Kondisi sarana dan prasarana meteorologi dan geofisika pada tahun 2000 masih kurang dapat mendukung kegiatan peramalan cuaca secara baik, karena banyak fasilitas dan peralatan yang sudah melampaui umur ekonomis. Kondisi tersebut mengakibatkan rendahnya akurasi peramalan cuaca. 

Sedangkan kemampuan tindak awal pencarian dan penyelamatan dalam hal terjadinya kecelakaan pada tahun 2000 masih rendah, sehingga operasi pencarian dan penyelamatan belum dapat dilakukan dengan optimal. Penyebab utama adalah kurangnya peralatan pencarian dan penyelamatan, peralatan komunikasi, dan peralatan medis. Selain itu, kualitas sumber daya manusia masih perlu ditingkatkan. 

Dalam hal pelayanan jasa telekomunikasi, krisis ekonomi telah mengakibatkan terhambatnya pembangunan baru fasilitas telekomunikasi, di samping tertundanya pengoperasian jasa-jasa baru, serta terganggunya mutu pelayanan dan pelaksanaan Kerjasama Operasi (KSO) yang melibatkan partisipasi swasta, baik dalam maupun luar negeri. Sementara itu, pihak PT. Telkom dan mitra KSO mesti mengubah Memorandum of Understanding (MoU), antara lain penurunan kapasitas yang harus dibangun dari 1,8 juta satuan sambungan (SS) menjadi 1,3 juta SS saja. Dalam tahun 1998/99 hanya berhasil dibangun sentral telepon sekitar 0,50 juta SS saja atau 42 persen dari yang ditargetkan. Di samping itu, penyediaan fasilitas telepon umum belum mencapai 3 persen dari jumlah telepon terpasang dan pembangunan oleh mitra KSO hanya berhasil membangun 1,4 juta SS dari 1,8 juta SS yang ditargetkan semula. Selama tahun 1999-2000 juga dapat dikatakan tidak terdapat pembangunan fasilitas telekomunikasi yang berarti.

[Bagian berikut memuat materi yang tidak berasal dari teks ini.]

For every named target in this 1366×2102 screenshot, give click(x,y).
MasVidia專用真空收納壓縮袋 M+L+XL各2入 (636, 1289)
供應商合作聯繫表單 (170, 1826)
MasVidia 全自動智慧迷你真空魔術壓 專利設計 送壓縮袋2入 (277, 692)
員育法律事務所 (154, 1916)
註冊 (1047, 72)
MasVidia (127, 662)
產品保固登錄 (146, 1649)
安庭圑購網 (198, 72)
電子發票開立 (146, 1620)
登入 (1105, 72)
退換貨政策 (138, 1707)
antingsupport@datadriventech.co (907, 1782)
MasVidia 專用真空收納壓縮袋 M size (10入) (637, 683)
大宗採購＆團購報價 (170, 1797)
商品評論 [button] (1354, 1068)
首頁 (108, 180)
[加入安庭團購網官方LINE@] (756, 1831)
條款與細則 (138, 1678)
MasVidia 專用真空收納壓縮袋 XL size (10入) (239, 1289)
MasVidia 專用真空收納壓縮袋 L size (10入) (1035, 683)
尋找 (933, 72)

Hingga akhir tahun 2000 kapasitas sentral telepon mencapai 8,5 juta SS atau hanya bertambah 100 ribu SS dari tahun sebelumnya. Sedangkan fasilitas telepon umum di akhir tahun 2000 hanya bertambah 76 ribu SS dari tahun sebelumnya menjadi 345 ribu SS atau sekitar 4 persen dari kapasitas sentral.